This management is recommended because active HSV at delivery increases the risk of vertical transmission due to direct neonatal contact with viral particles shed from the infected vulva, vagina, cervix, or buttock.  Vertical transmission of HSV at delivery can cause neonatal meningoencephalitis or sepsis, which often results in long-term sequelae (eg, blindness, neurocognitive disability, persistent seizures).

HSV prophylaxis reduces asymptomatic viral shedding and outbreak recurrences; patients with no prodromal symptoms or active lesions (indicating low viral shedding) have a decreased risk of vertical transmission.  In asymptomatic patients on antiviral prophylaxis, vaginal delivery is safe and recommended.  In contrast, patients with prodromal symptoms or active lesions at delivery are at risk of neonatal transmission and require a cesarean delivery (Choice D).

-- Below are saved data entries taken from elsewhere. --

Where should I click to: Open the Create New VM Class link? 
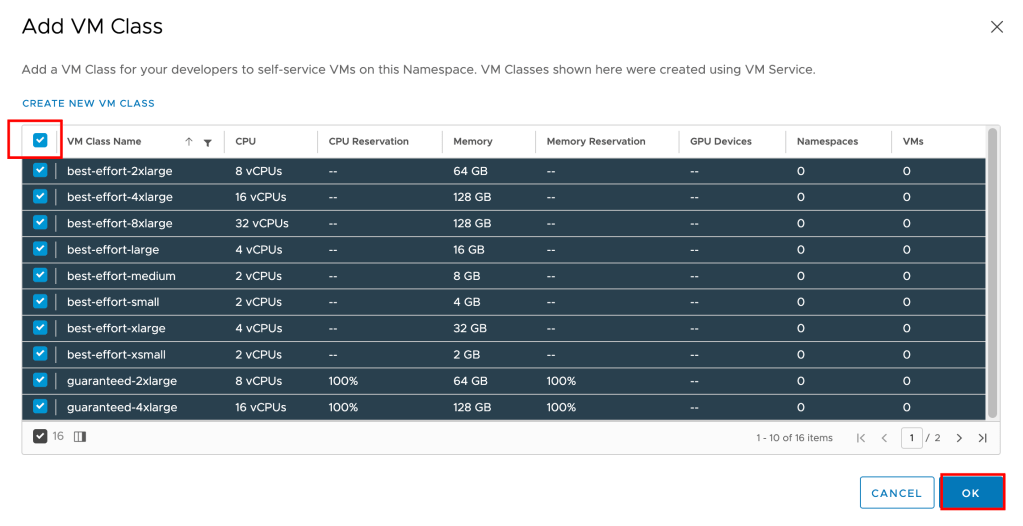[x=88, y=103]
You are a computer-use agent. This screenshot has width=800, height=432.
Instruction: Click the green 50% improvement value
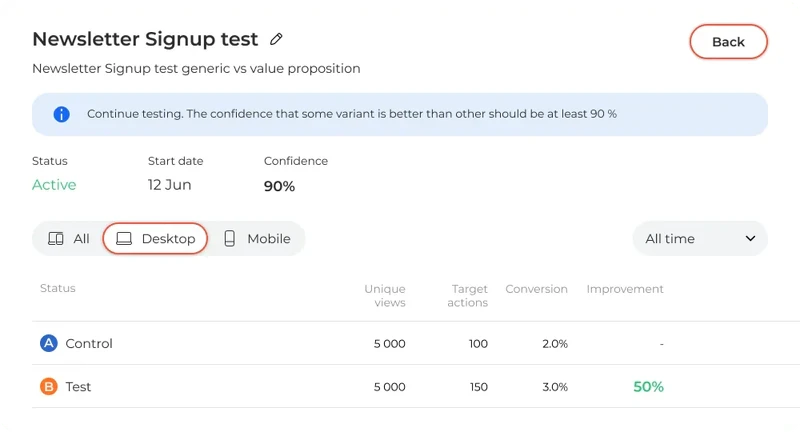[648, 386]
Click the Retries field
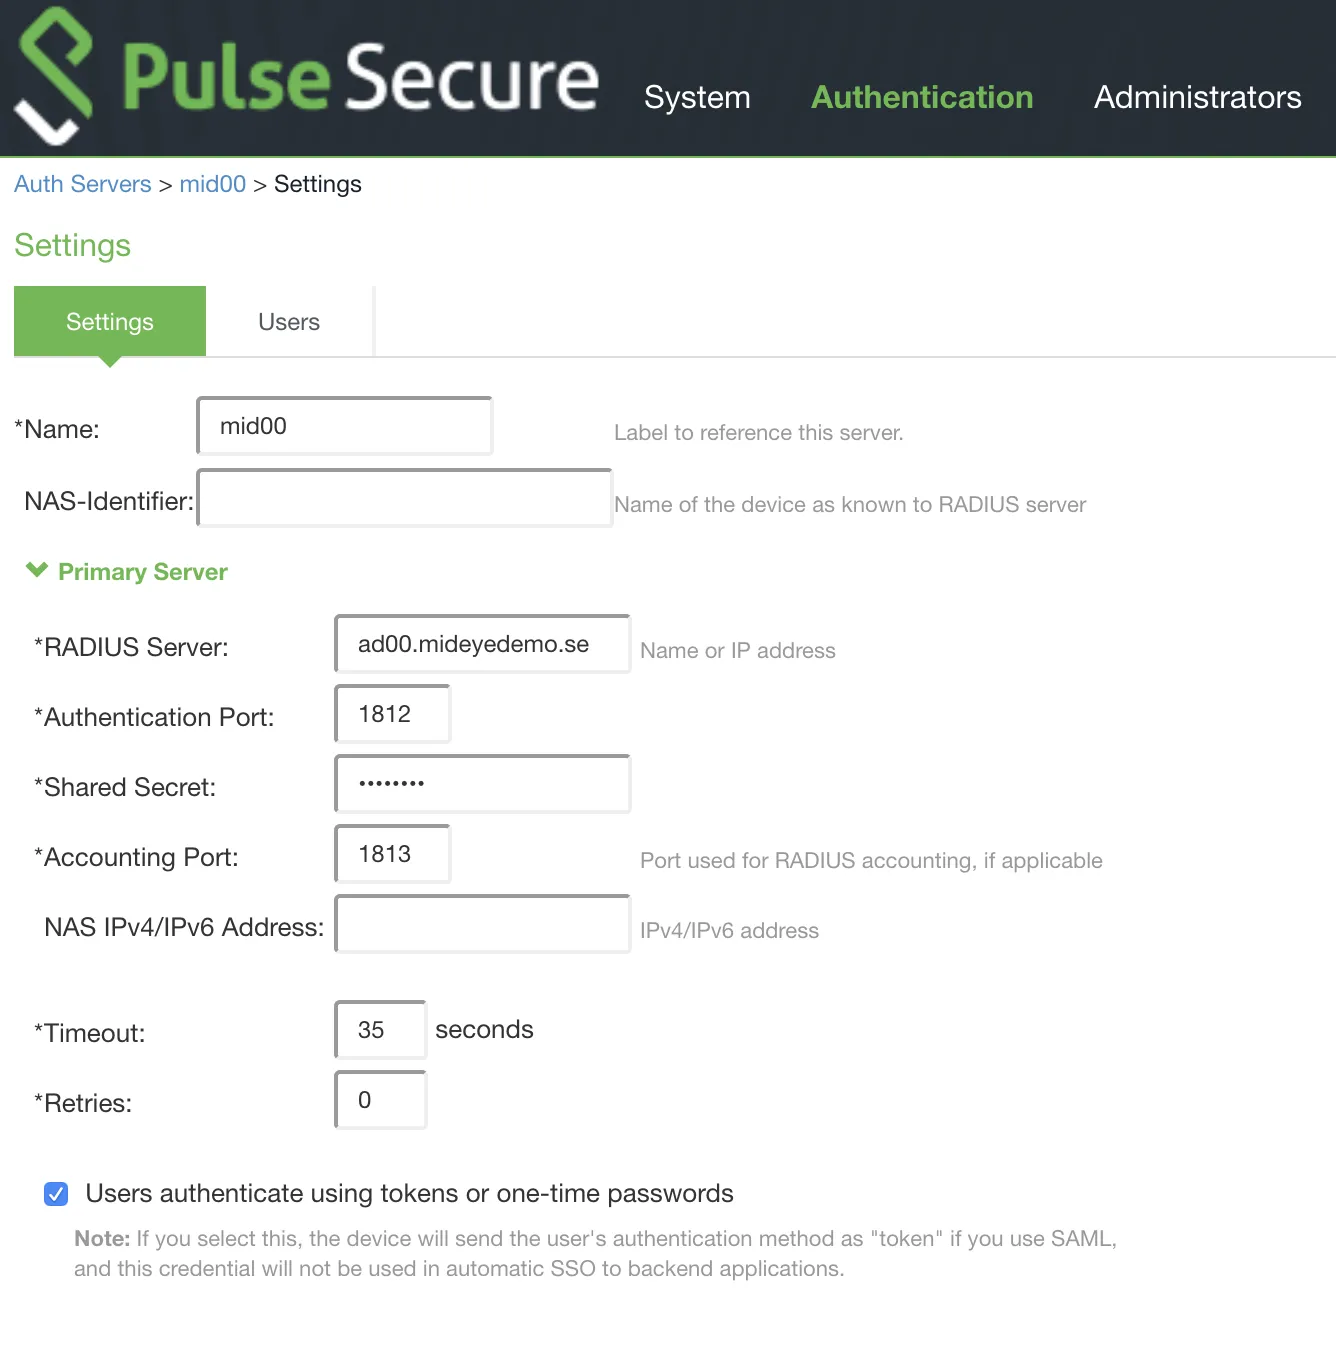The image size is (1336, 1362). (380, 1099)
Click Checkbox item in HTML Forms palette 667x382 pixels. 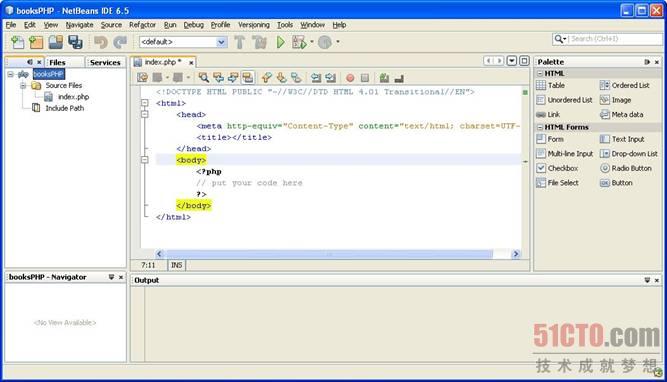557,168
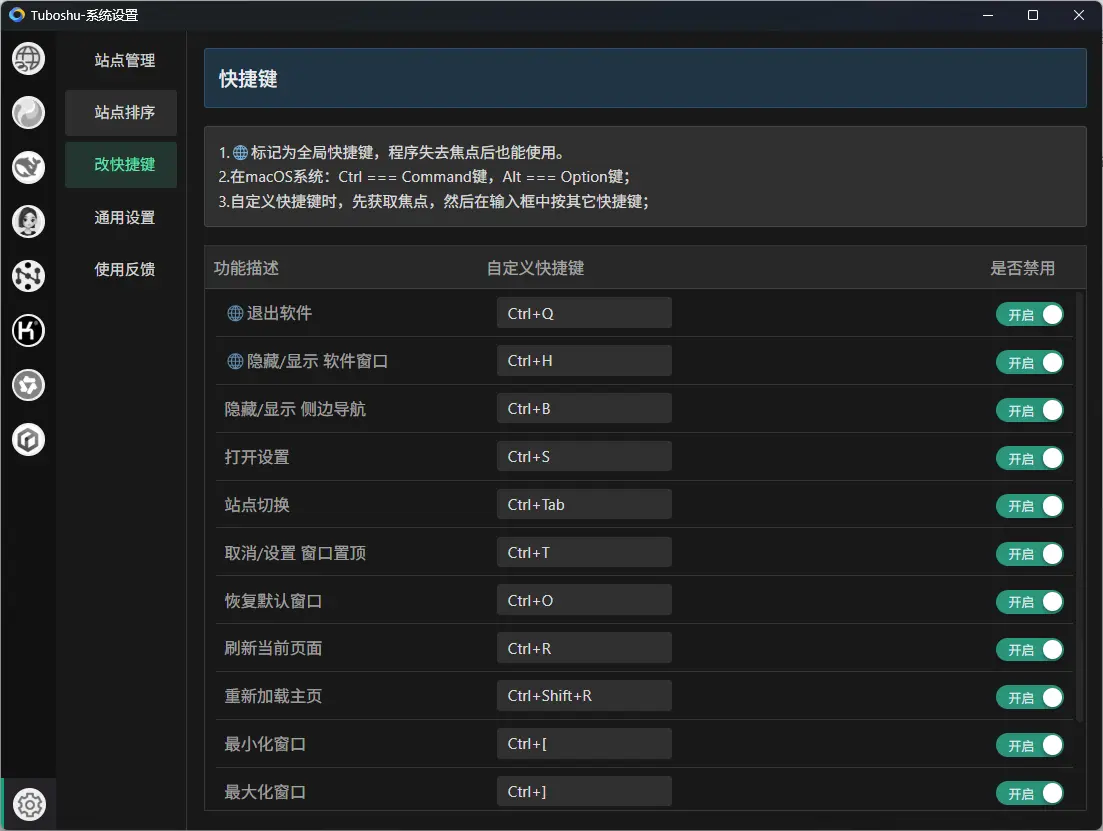1103x831 pixels.
Task: Click the settings gear icon at bottom-left
Action: tap(29, 804)
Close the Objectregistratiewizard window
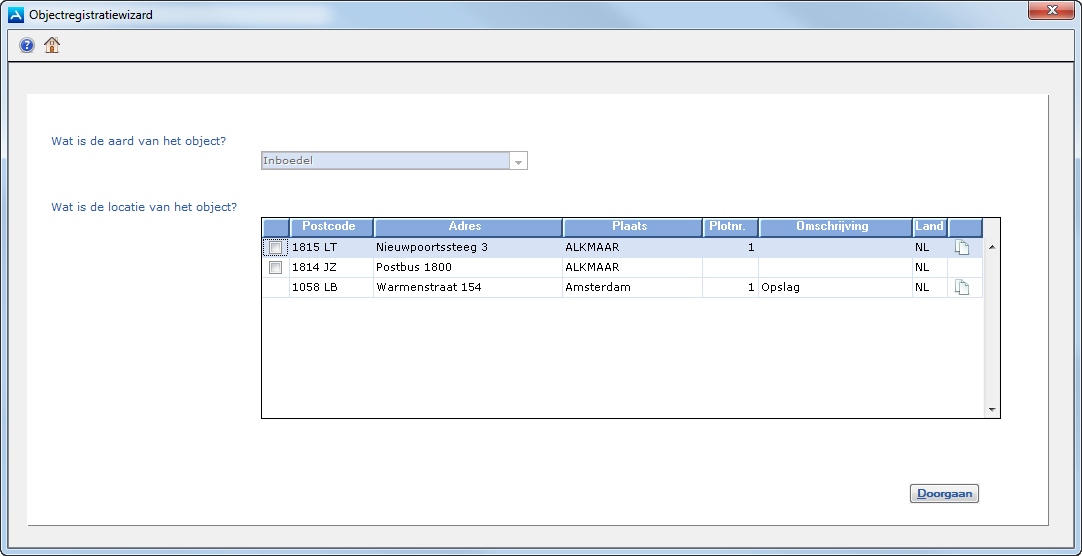The width and height of the screenshot is (1082, 556). coord(1051,11)
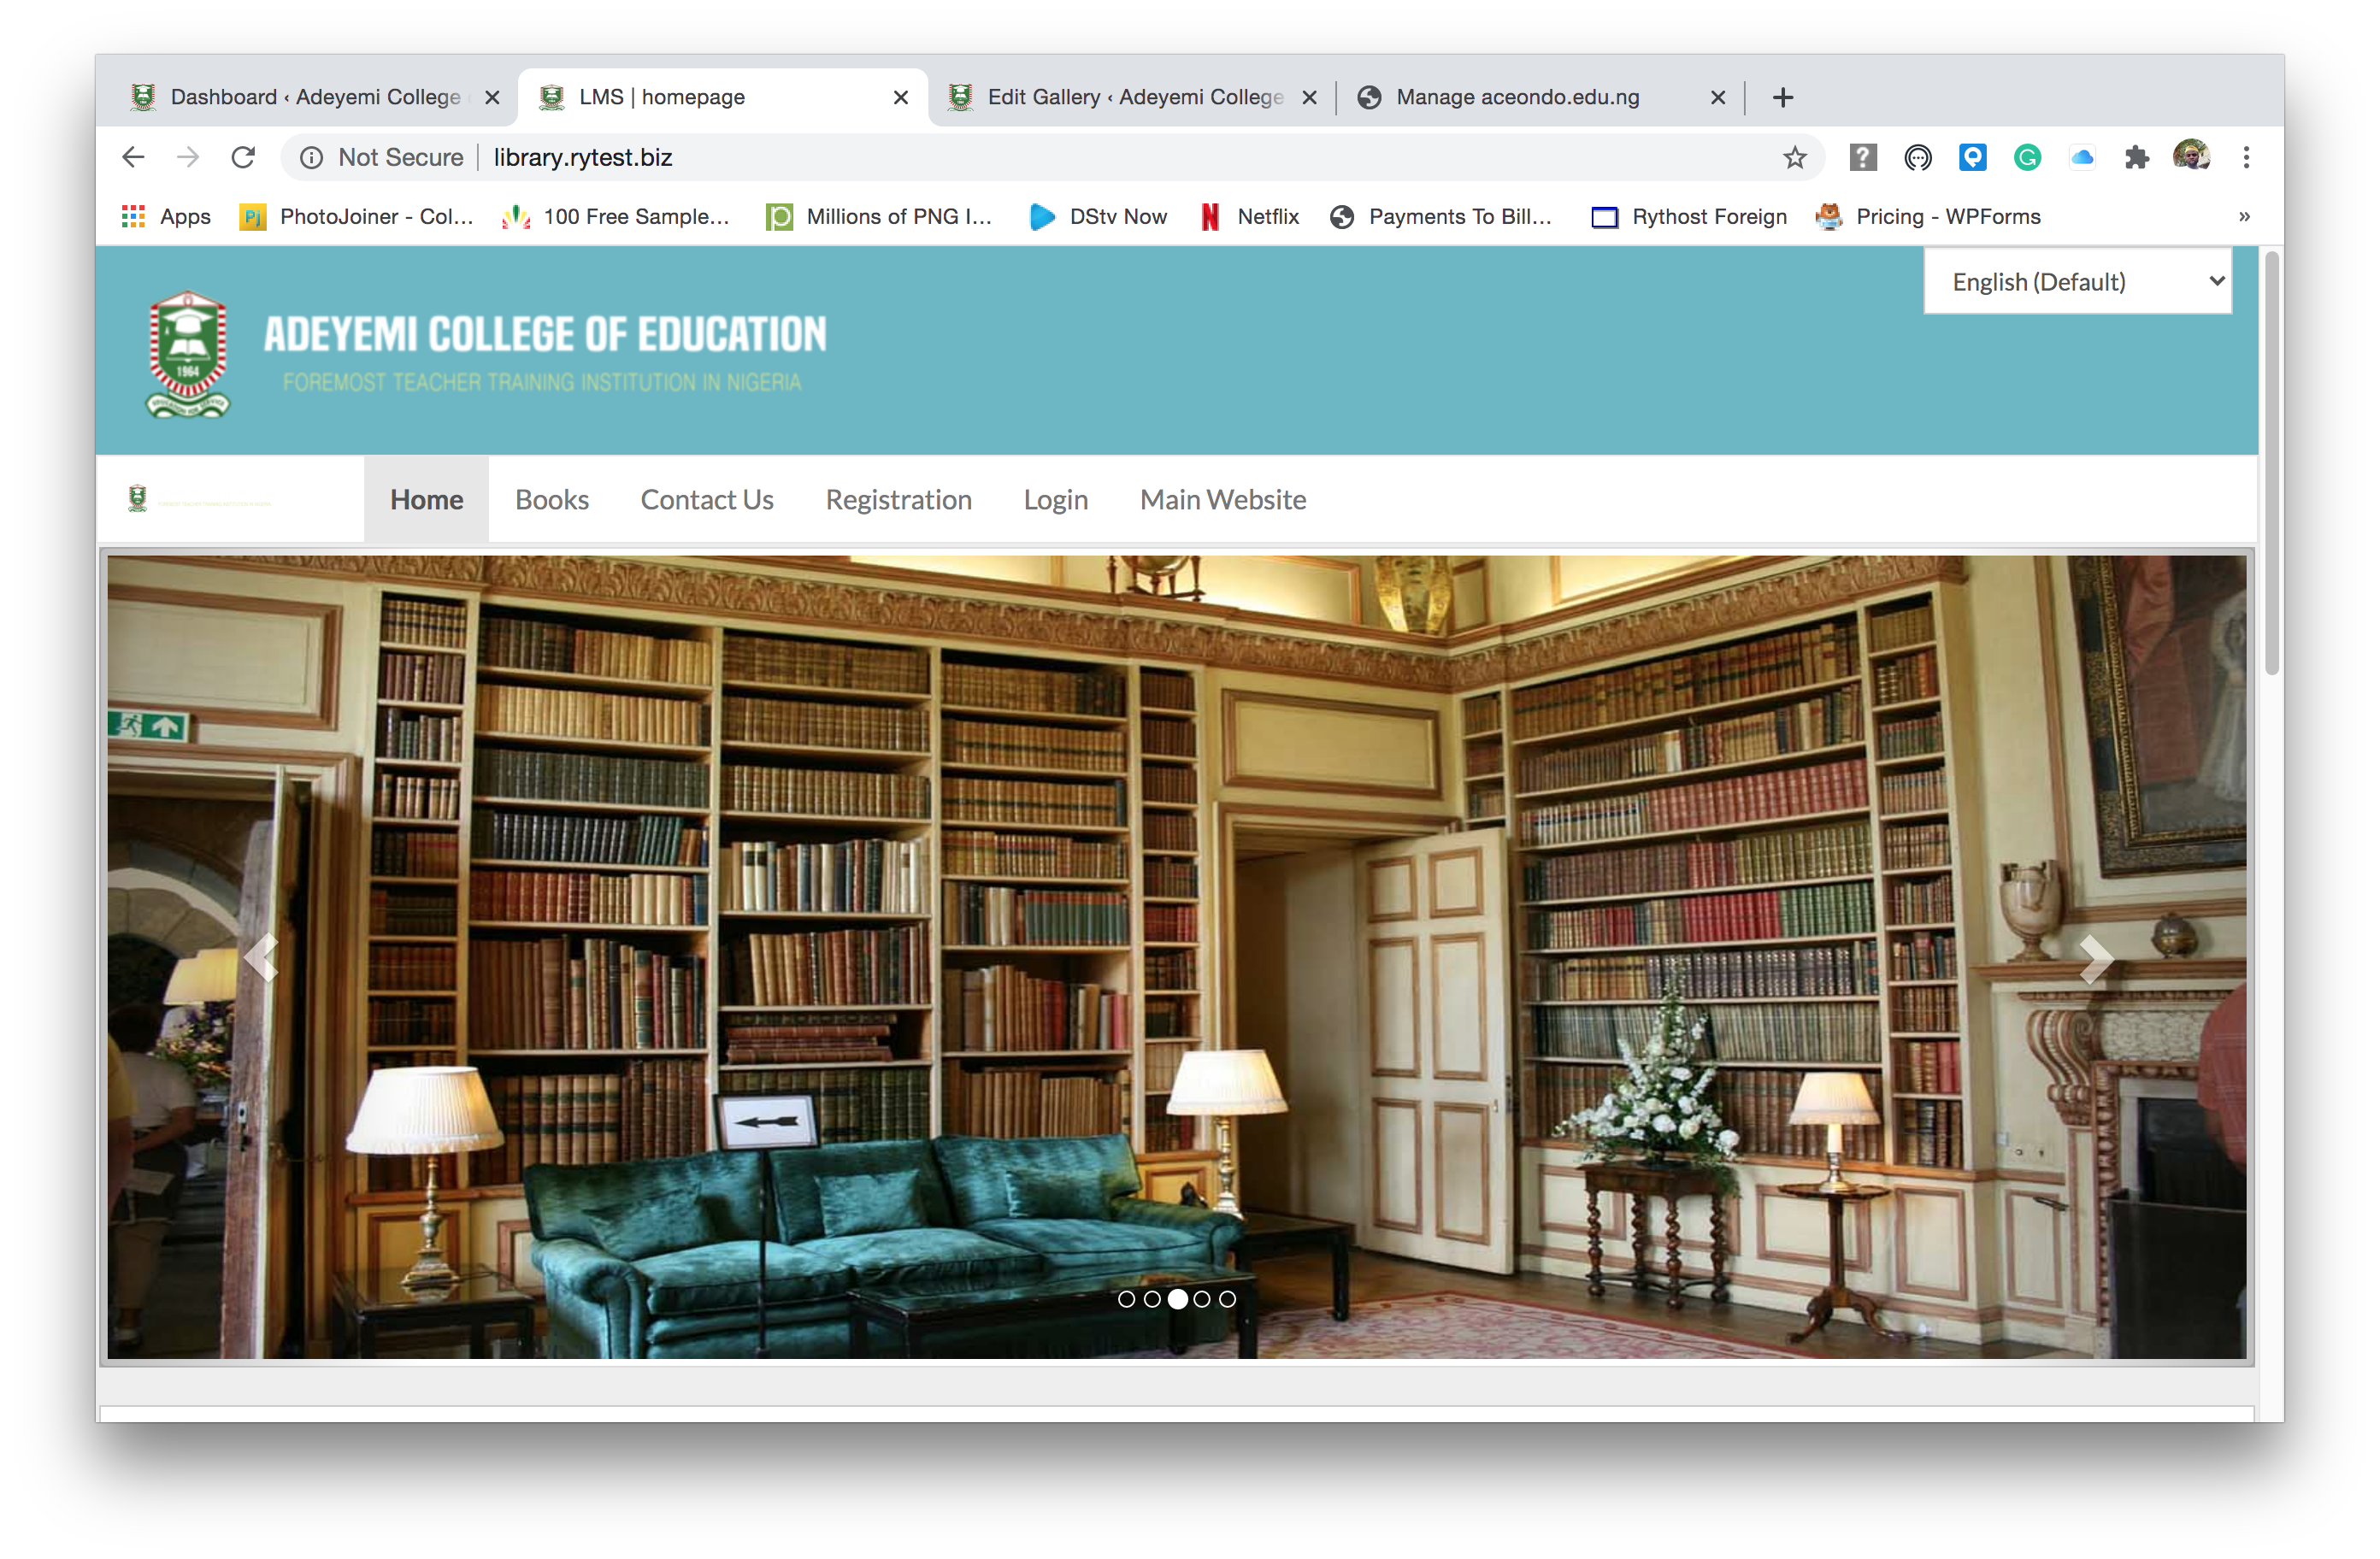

(Choice E)  Induction of labor is indicated in patients with an obstetric indication for delivery (eg, hypertension, gestational diabetes mellitus).  Induction of labor does not reduce the risk of neonatal HSV and is therefore not indicated.

Educational objective:
Women with herpes simplex virus receive antiviral prophylaxis from 36 weeks gestation until delivery to decrease the risk of active lesions at delivery.  Patients with active lesions during delivery require cesarean delivery to help prevent vertical transmission and neonatal infection; in contrast, those with no lesions can undergo vaginal delivery.